**MATERIAL TO PROCESS**
BEGIN

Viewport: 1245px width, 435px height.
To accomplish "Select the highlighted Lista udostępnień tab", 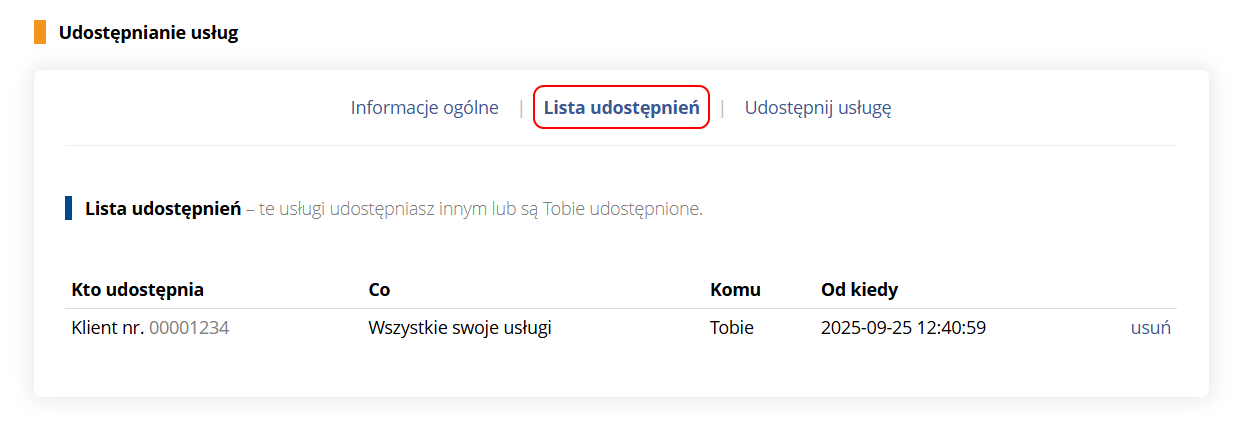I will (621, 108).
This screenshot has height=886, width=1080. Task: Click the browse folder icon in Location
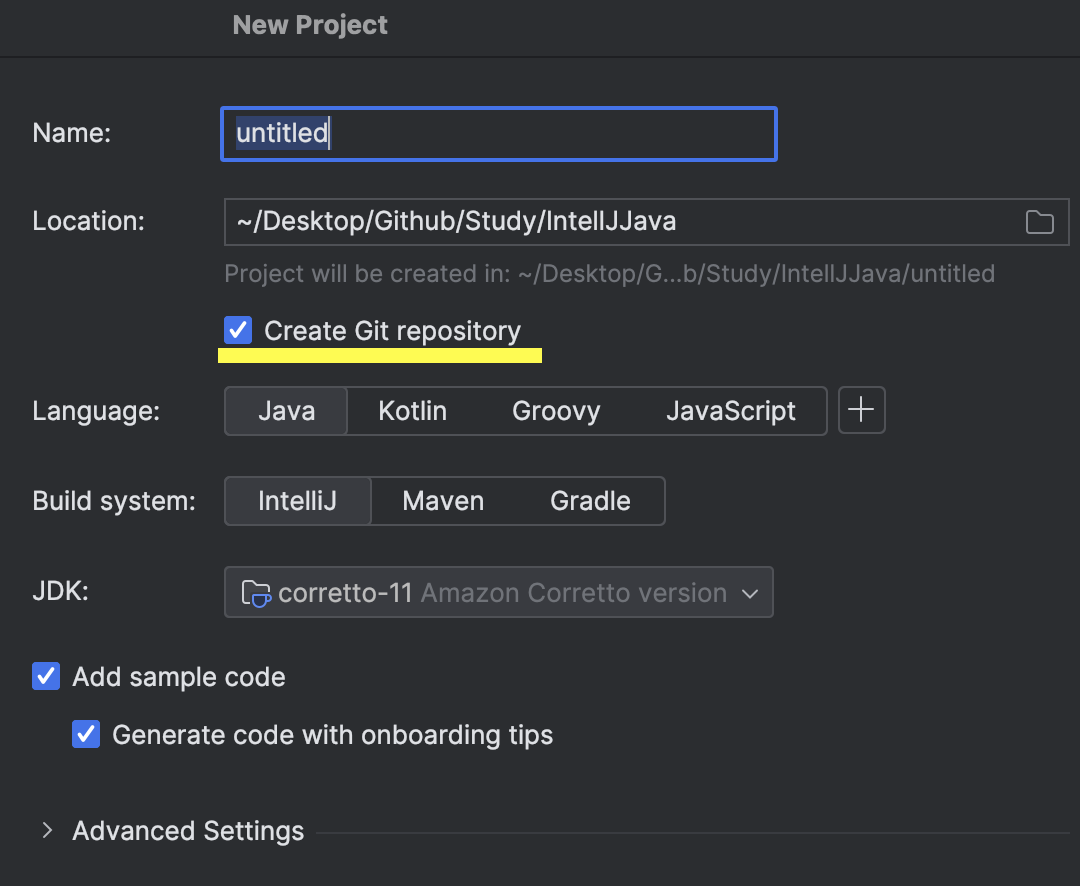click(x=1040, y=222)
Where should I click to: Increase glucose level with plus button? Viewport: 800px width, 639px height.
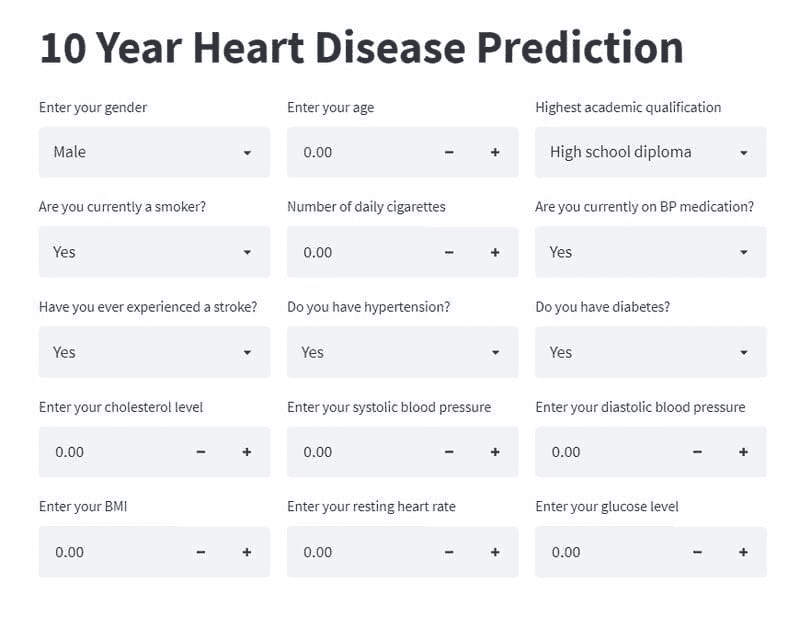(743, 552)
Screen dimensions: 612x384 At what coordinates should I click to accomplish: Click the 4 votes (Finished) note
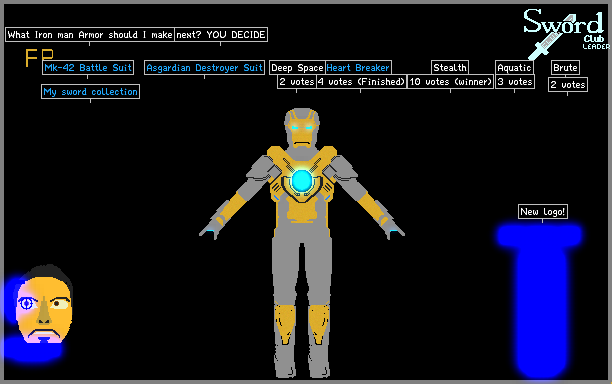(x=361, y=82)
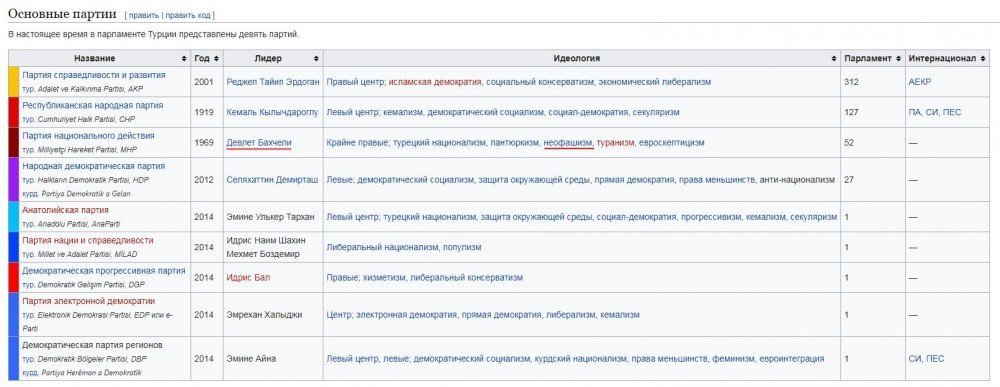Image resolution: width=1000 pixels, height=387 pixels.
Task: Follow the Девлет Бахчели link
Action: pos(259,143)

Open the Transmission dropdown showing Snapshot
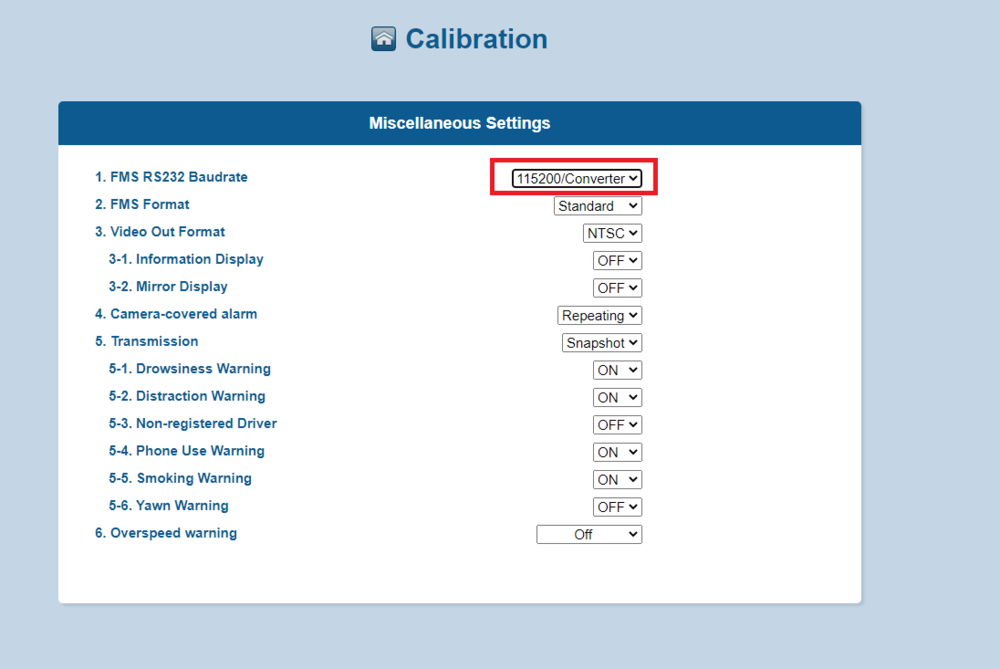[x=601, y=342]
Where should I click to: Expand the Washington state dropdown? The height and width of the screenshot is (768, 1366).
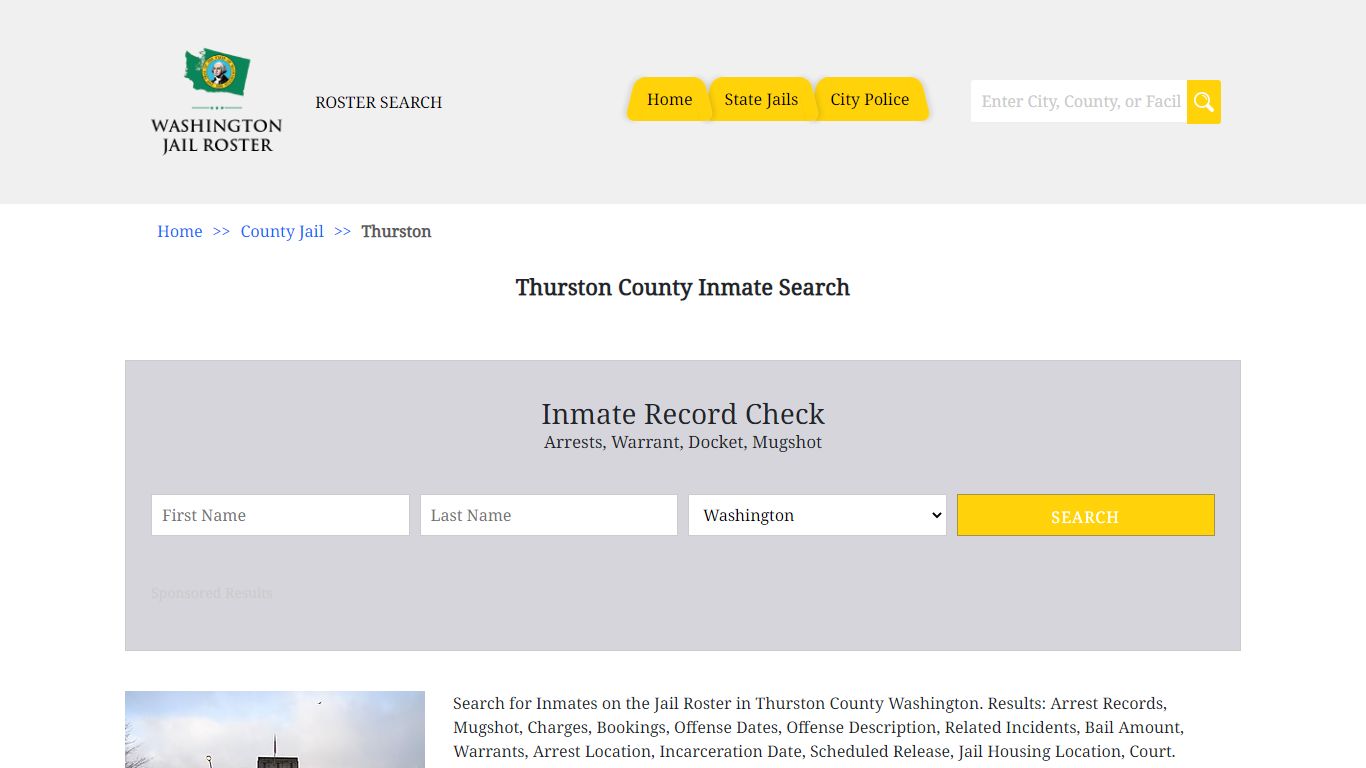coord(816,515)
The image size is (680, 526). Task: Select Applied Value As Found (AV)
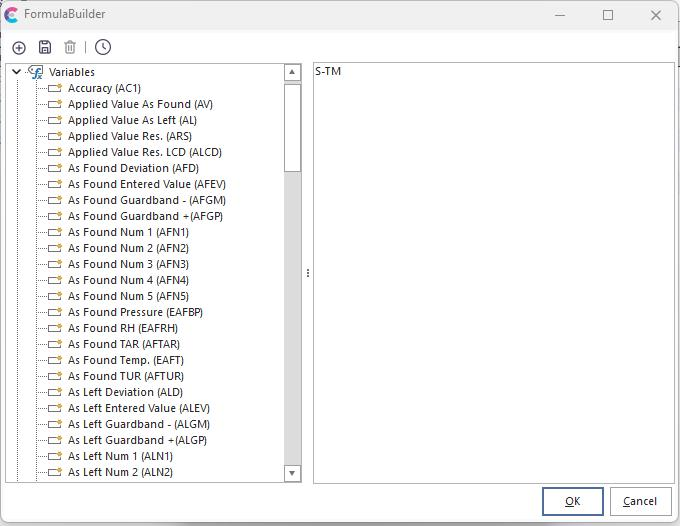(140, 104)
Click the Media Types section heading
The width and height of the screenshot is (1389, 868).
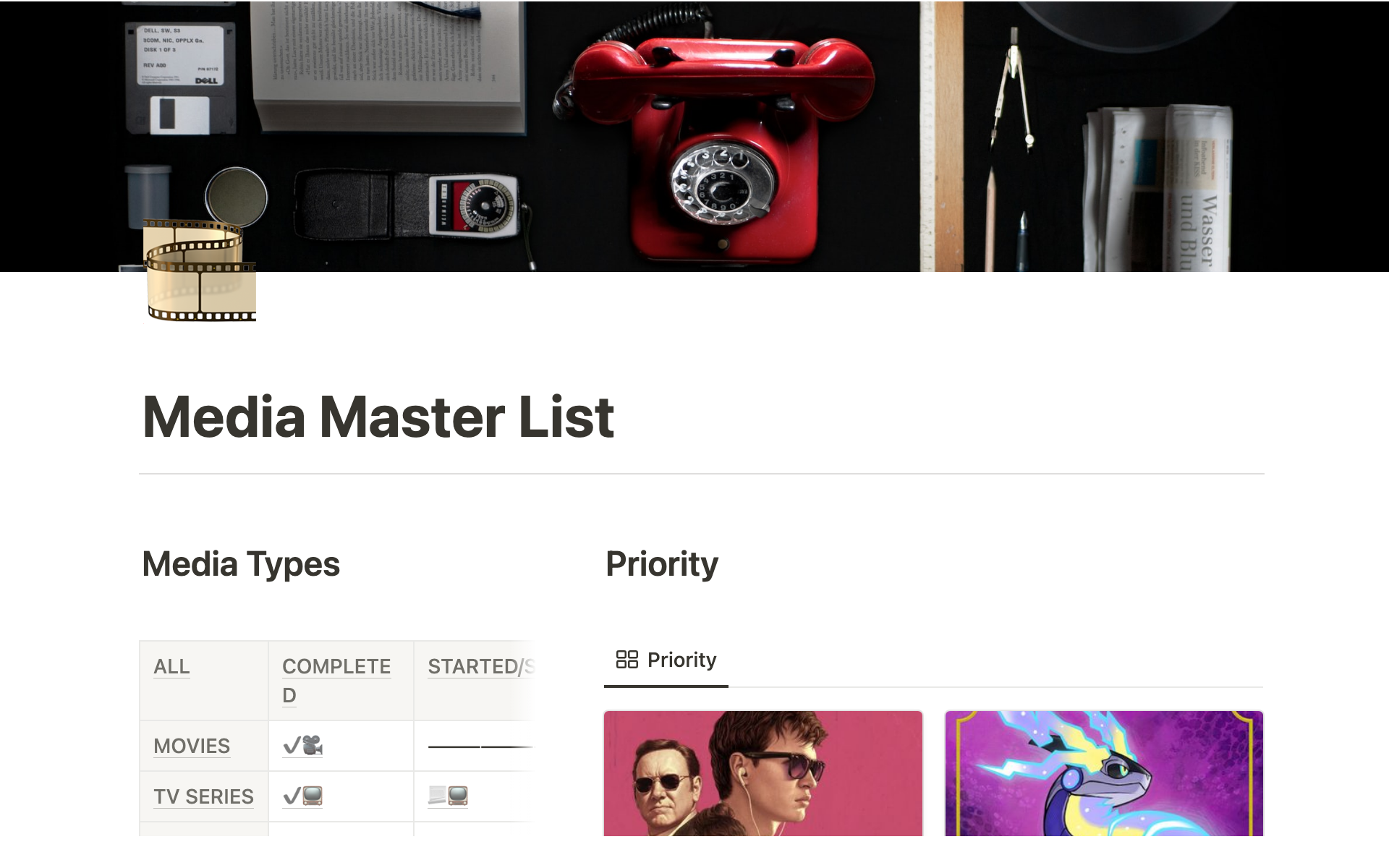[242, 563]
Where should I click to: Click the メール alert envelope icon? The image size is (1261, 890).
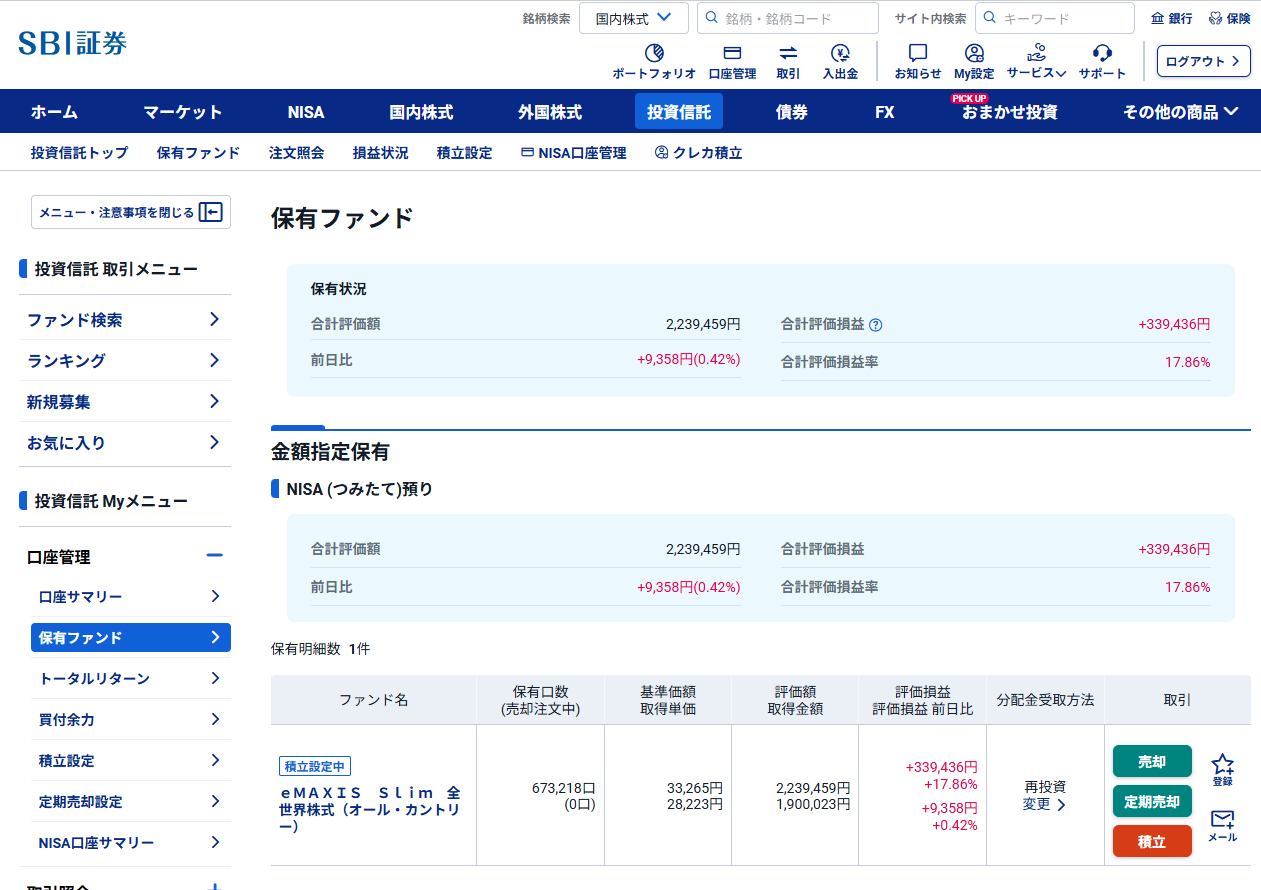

END

**TASK REQUIREMENTS**
Retype exactly, and only, the lines from the one containing "Click the Media Types section heading" through the end of the records above. Pictures stay out of the copy.

**TASK ANSWER**
Click the Media Types section heading
The width and height of the screenshot is (1389, 868).
[242, 563]
Where should I click to: Click the メール alert envelope icon? The image size is (1261, 890).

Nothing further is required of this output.